Mahasiswa Unilaki Demo di DPRD Konawe, Tuntut Transparansi Penyaluran Beasiswa

waktu baca 2 menit
Ketua DPRD Konawe I Made Asmaya saat menemui massa aksi

TRIASPOLITIKA.ID : KONAWE – Puluhan mahasiswa Universitas Lakidende (Unilaki) menggelar aksi demonstrasi di depan gedung DPRD Kabupaten Konawe pada Senin, 19 Mei 2025.

 

Aksi ini merupakan bentuk protes terhadap ketidakjelasan dan ketimpangan penyaluran dana beasiswa dari program Corporate Social Responsibility (CSR) sejumlah perusahaan yang beroperasi di wilayah tersebut.

 

Dipimpin oleh Ketua BEM Unilaki, para mahasiswa mendesak Pemerintah Daerah Konawe untuk memperbaiki sistem distribusi beasiswa CSR agar lebih transparan dan merata. Mereka mengungkapkan bahwa banyak mahasiswa yang hingga kini belum menerima bantuan, bahkan ada yang terancam putus kuliah akibat kesulitan biaya.

 

“Dana CSR seharusnya digunakan untuk mendukung sektor pendidikan, kesehatan, dan sosial, tapi kenyataannya tidak semua mahasiswa merasakan manfaatnya,” ujar salah satu peserta aksi dalam orasinya.

 

Aksi damai itu mendapat tanggapan langsung dari Ketua DPRD Konawe, I Made Asmaya, yang turut menyampaikan keprihatinannya terhadap persoalan tersebut. Ia mengaku tidak mengetahui alur masuknya dana CSR ke wilayahnya, dan mempertanyakan kurangnya koordinasi antara pihak perusahaan, Pemda, dan DPRD.

 

“Saya mendukung penuh aspirasi mahasiswa. Penyaluran dana CSR tidak boleh dilakukan sepihak tanpa keterlibatan DPRD,” katanya di hadapan massa aksi.

 

I Made juga mengungkapkan bahwa pihaknya telah meminta agar segera digelar pertemuan antara DPRD, Pemda, dan Dinas Pendidikan guna membahas mekanisme penyaluran dana CSR, khususnya yang diperuntukkan bagi sektor pendidikan.

 

“Kami akan segera memanggil Dinas Pendidikan dan Pemda untuk duduk bersama.

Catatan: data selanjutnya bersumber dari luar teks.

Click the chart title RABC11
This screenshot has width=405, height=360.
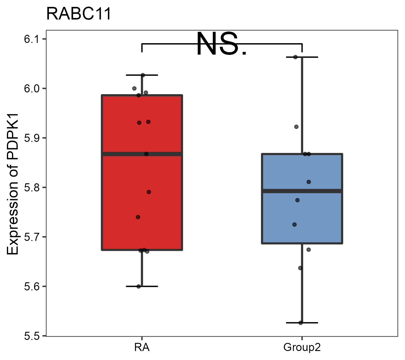[79, 14]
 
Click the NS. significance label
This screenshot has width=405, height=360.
[222, 44]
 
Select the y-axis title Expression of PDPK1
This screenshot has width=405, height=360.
[13, 184]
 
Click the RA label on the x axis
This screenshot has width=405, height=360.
[142, 348]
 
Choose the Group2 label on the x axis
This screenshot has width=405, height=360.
[302, 348]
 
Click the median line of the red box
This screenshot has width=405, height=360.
[142, 154]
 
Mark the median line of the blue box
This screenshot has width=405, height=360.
[302, 191]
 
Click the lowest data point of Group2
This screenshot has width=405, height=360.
[301, 323]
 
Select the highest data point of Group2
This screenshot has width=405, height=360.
[296, 57]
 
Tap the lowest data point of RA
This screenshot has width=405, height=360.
[139, 286]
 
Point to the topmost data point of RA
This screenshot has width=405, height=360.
[143, 75]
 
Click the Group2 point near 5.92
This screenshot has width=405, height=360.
[296, 127]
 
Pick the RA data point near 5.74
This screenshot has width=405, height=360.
[138, 217]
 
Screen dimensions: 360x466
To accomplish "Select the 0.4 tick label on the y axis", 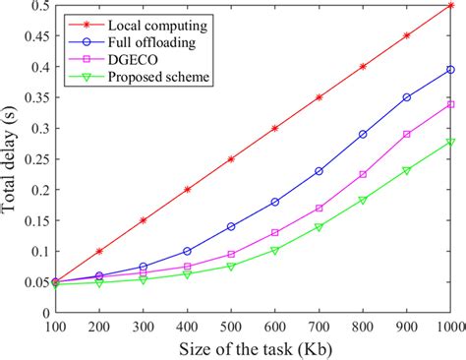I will point(30,67).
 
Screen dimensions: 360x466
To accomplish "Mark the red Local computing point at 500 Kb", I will point(231,158).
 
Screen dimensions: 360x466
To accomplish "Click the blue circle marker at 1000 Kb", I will point(450,70).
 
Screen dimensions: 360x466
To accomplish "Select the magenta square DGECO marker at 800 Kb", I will point(363,174).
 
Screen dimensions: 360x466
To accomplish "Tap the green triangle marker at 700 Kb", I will point(319,227).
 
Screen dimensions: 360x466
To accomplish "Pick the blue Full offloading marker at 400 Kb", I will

Ini penting agar ke depan tidak ada lagi kebingungan soal distribusi dana CSR,” tegasnya.

 

Sebagai langkah konkret, DPRD Konawe berencana mengundang seluruh perusahaan yang beroperasi di daerah tersebut untuk berdialog dan mencari solusi bersama. Mahasiswa juga dijanjikan akan dilibatkan dalam proses pembahasan tersebut.

 

“Mahasiswa adalah bagian penting dari masa depan daerah ini. Saya pastikan aspirasi kalian tidak akan diabaikan. Kami akan mengawal isu ini hingga tuntas,” tutup I Made Asmaya.